@@ -299,6 +299,7 @@ int fscrypt_setup_v1_file_key(struct fscrypt_info *ci, const u8 *raw_master_key)
int fscrypt_setup_v1_file_key_via_subscribed_keyrings(struct fscrypt_info *ci)
{
+ const struct super_block *sb = ci->ci_inode->i_sb;
struct key *key;
const struct fscrypt_key *payload;
int err;
@@ -306,8 +307,8 @@ int fscrypt_setup_v1_file_key_via_subscribed_keyrings(struct fscrypt_info *ci)
key = find_and_lock_process_key(FSCRYPT_KEY_DESC_PREFIX,
ci->ci_policy.v1.master_key_descriptor,
ci->ci_mode->keysize, &payload);
- if (key == ERR_PTR(-ENOKEY) && ci->ci_inode->i_sb->s_cop->key_prefix) {
- key = find_and_lock_process_key(ci->ci_inode->i_sb->s_cop->key_prefix,
+ if (key == ERR_PTR(-ENOKEY) && sb->s_cop->legacy_key_prefix_for_backcompat) {
+ key = find_and_lock_process_key(sb->s_cop->legacy_key_prefix_for_backcompat,
ci->ci_policy.v1.master_key_descriptor,
ci->ci_mode->keysize, &payload);
}
@@ -240,7 +240,7 @@ static void ext4_get_ino_and_lblk_bits(struct super_block *sb,
}
const struct fscrypt_operations ext4_cryptops = {
- .key_prefix = "ext4:",
+ .legacy_key_prefix_for_backcompat = "ext4:",
.get_context = ext4_get_context,
.set_context = ext4_set_context,
.get_dummy_policy = ext4_get_dummy_policy,
@@ -3231,7 +3231,7 @@ static struct block_device **f2fs_get_devices(struct super_block *sb,
}
static const struct fscrypt_operations f2fs_cryptops = {
- .key_prefix = "f2fs:",
+ .legacy_key_prefix_for_backcompat = "f2fs:",
.get_context = f2fs_get_context,
.set_context = f2fs_set_context,
.get_dummy_policy = f2fs_get_dummy_policy,
@@ -89,7 +89,7 @@ int ubifs_decrypt(const struct inode *inode, struct ubifs_data_node *dn,
const struct fscrypt_operations ubifs_crypt_operations = {
.flags = FS_CFLG_OWN_PAGES,
- .key_prefix = "ubifs:",
+ .legacy_key_prefix_for_backcompat = "ubifs:",
.get_context = ubifs_crypt_get_context,
.set_context = ubifs_crypt_set_context,
.empty_dir = ubifs_crypt_empty_dir,
@@ -73,12 +73,16 @@ struct fscrypt_operations {
unsigned int flags;
/*
- * If set, this is a filesystem-specific key description prefix that
- * will be accepted for "logon" keys for v1 fscrypt policies, in
- * addition to the generic prefix "fscrypt:". This functionality is
- * deprecated, so new filesystems shouldn't set this field.
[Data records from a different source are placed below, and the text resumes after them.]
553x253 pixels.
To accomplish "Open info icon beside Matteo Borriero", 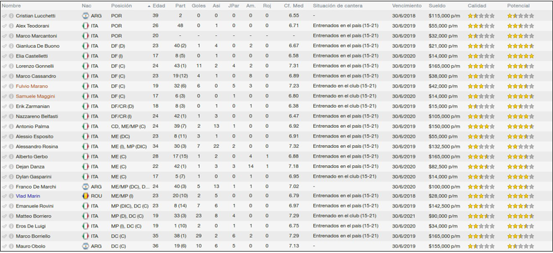I will click(x=11, y=216).
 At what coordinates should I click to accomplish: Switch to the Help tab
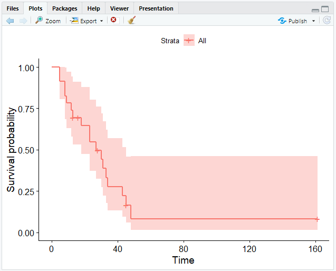93,8
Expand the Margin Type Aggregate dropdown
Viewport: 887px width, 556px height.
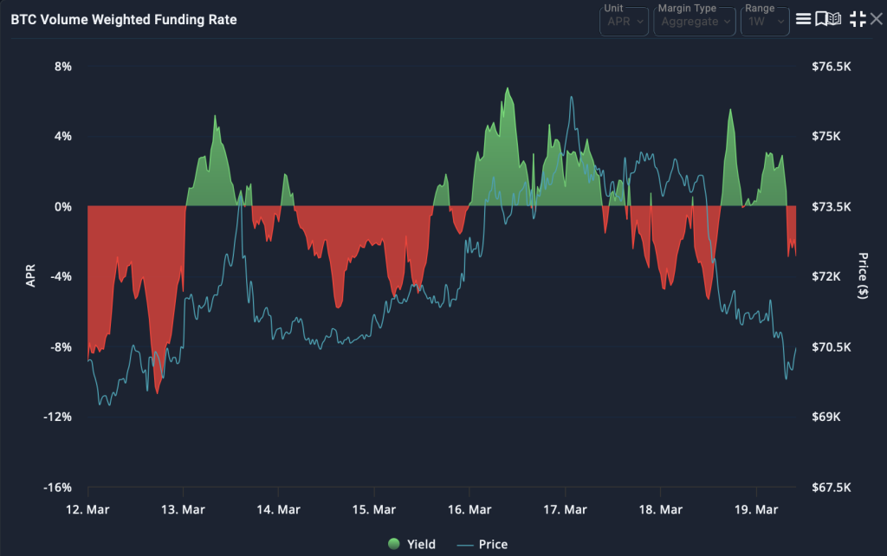click(693, 22)
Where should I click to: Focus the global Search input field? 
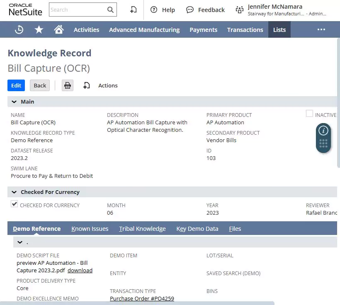pos(78,10)
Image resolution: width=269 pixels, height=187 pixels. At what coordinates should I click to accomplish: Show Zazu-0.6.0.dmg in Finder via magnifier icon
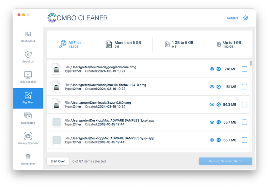(219, 105)
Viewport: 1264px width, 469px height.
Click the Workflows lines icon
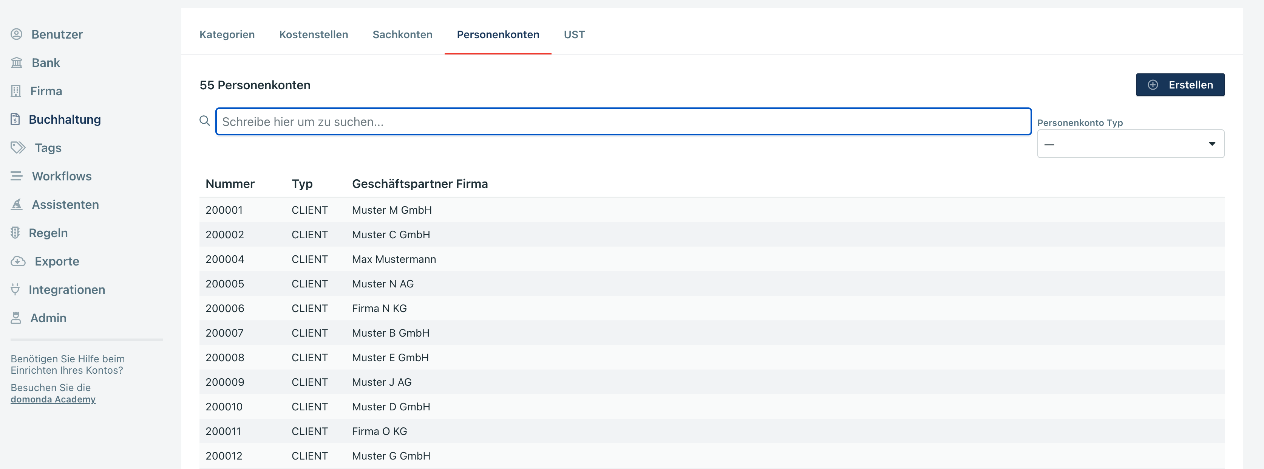(17, 176)
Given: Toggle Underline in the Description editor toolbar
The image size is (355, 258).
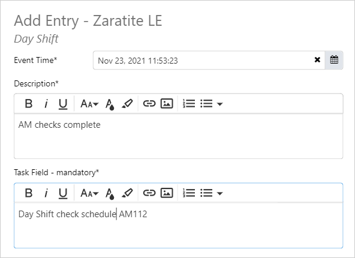Looking at the screenshot, I should [x=63, y=104].
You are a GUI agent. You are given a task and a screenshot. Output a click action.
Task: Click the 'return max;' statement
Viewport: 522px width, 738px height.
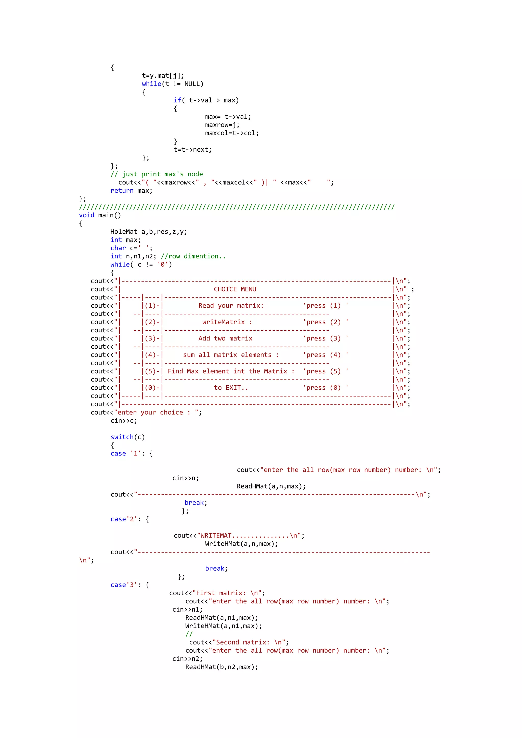pyautogui.click(x=131, y=191)
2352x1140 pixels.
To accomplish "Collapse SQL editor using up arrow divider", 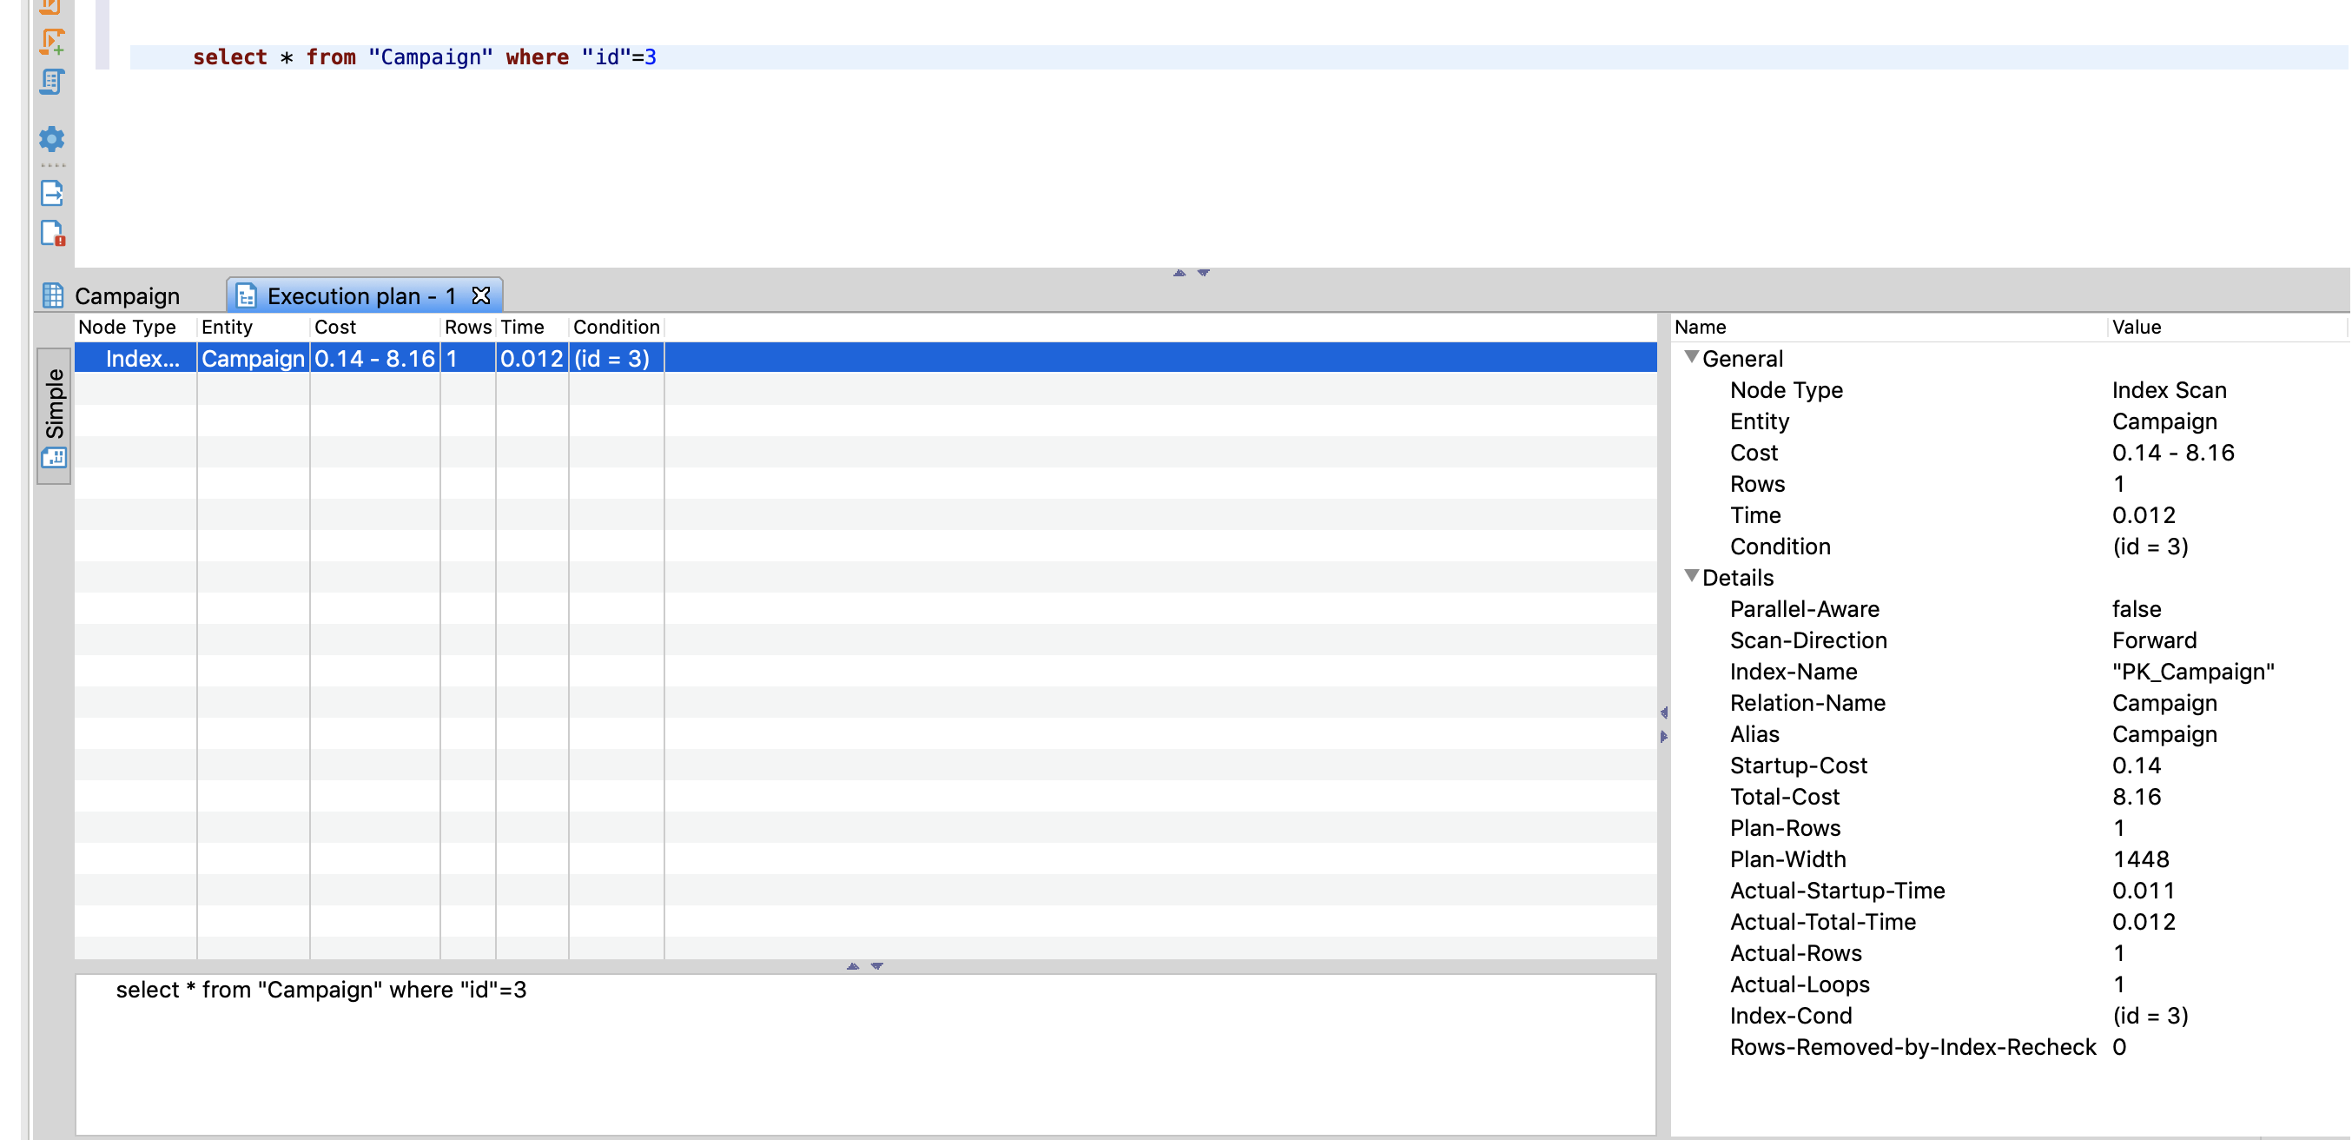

+ * This field exists only for backwards compatibility reasons and should
+ * only be set by the filesystems that are setting it already. It
+ * contains the filesystem-specific key description prefix that is
+ * accepted for "logon" keys for v1 fscrypt policies, in addition to the
+ * generic prefix "fscrypt:". This functionality is deprecated in favor
+ * of "fscrypt:", which itself is deprecated in favor of the filesystem
+ * keyring ioctls such as FS_IOC_ADD_ENCRYPTION_KEY. Filesystems that
+ * are newly adding fscrypt support should not set this field.
*/
- const char *key_prefix;
+ const char *legacy_key_prefix_for_backcompat;
/*
* Get the fscrypt context of the given inode.